Process new meta tag scans
Closed this issue · 3 comments
gbinal commented
gbinal commented
Stats:
- 28624 Target URLs
- 15,133 are live.
- There are 1,006 tags detected on the other 13,491 non-Live Target URLs
Compare the lower table against these, the numbers for current tag scans...

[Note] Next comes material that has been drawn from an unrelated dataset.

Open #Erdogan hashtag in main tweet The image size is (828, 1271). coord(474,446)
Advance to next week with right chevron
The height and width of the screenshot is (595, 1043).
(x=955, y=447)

Field | Number of the 15031 sites that have a value for it | % |
---|---|---|
title | 14466 | 96.24% |
description | 4615 | 30.70% |
og_title | 3854 | 25.64% |
og_description | 3018 | 20.08% |
og_article_published | 260 | 1.73% |
og_article_modified | 683 | 4.54% |
canonical_link | 4677 | 31.12% |
viewport_meta_tag | 10929 | 72.71% |
main_element_present | 5383 | 35.81% |
[Legend for below: *=search.gov recommended; +=civichackingagency recommended; ^=open graph; ~=dublincore; #=schema.org
Tag | Number of the 15133 sites that use it | % |
---|---|---|
meta_keywords_content* | 1733 | 11.45% |
meta_robots_content*+ | 2702 | 17.86% |
meta_article_section_content*^ | 0 | 0.00% |
meta_article_tag_content*^ | 3 | 0.02% |
og_image_final_url*+^ | 3198 | 21.13% |
dcterms_keywords_content*~ | 0 | 0.00% |
dc_subject_content*~ | 41 | 0.27% |
dcterms_subject_content*~ | 369 | 2.44% |
dcterms_audience_content*~ | 48 | 0.32% |
dc_type_content*~ | 41 | 0.27% |
dcterms_type_content*~ | 507 | 3.35% |
dc_date_content*~ | 4 | 0.03% |
dc_date_created_content*~ | 21 | 0.14% |
dcterms_created_content*~ | 297 | 1.96% |
og_locale_content+ | 1293 | 8.54% |
og_site_name_content+ | 2962 | 19.57% |
og_type_content+ | 3094 | 20.45% |
og_url_content+ | 3483 | 23.02% |
og_image_alt_content+ | 690 | 4.56% |
revised_content | 11 | 0.07% |
last_modified_content | 32 | 0.21% |
language_content | 205 | 1.35% |
date_content | 16 | 0.11% |
subject_content | 64 | 0.42% |
owner_content | 26 | 0.17% |
pagename_content | 0 | 0.00% |
dc_title_content~ | 158 | 1.04% |
og_site_name^ | 29 | 0.19% |
item_type_content# | 682 | 4.51% |
item_scope_content# | 176 | 1.16% |
item_prop_content# | 859 | 5.68% |
vocab_content# | 8 | 0.05% |
type_of_content# | 969 | 6.40% |
property_content# | 4979 | 32.90% |
context_content# | 31 | 0.20% |
type_content# | 12271 | 81.09% |
html_lang_content | 12181 | 80.49% |
href_lang_content | 775 | 5.12% |
me_content | 0 | 0.00% |
gbinal commented
Here's our proposal of what to keep, what to not keep, and why.
Keep:
- <meta name='keywords' - Decent adoption and useful content indicators
- <meta property="og:image" - Important component of OG implementation
- <meta property="og:type" - Important component of OG implementation
- <meta property="og:url" - Important component of OG implementation
<html lang=
- Important data for multilingual content analysis<link hreflang=
- Important data for multilingual content analysis
Don't keep:
- <meta name="robots" - Content isn't currently actionable and if we wanted to pursue it, we should first do more with the robots.txt
- <meta name="article:section" - Low adoption by agencies
- <meta name="article:tag" - Low adoption by agencies
- <meta name="dcterms.keywords" - Low adoption by agencies
- <meta name="dc.subject" - Low adoption by agencies
- <meta name="dcterms.subject" - Low adoption by agencies
- <meta name="dcterms.audience" - Low adoption by agencies
- <meta name="dc.type" - Low adoption by agencies
- <meta name="dcterms.type" - Low adoption by agencies
- <meta name="dc.date" - Low adoption by agencies
- <meta name="dc.date.created" - Low adoption by agencies
- <meta name="dcterms.created" - Low adoption by agencies
- <meta property="og:locale" - Decent adoption but almost universally just an indicator of EN or EN_US. Only 4 records are otherwise.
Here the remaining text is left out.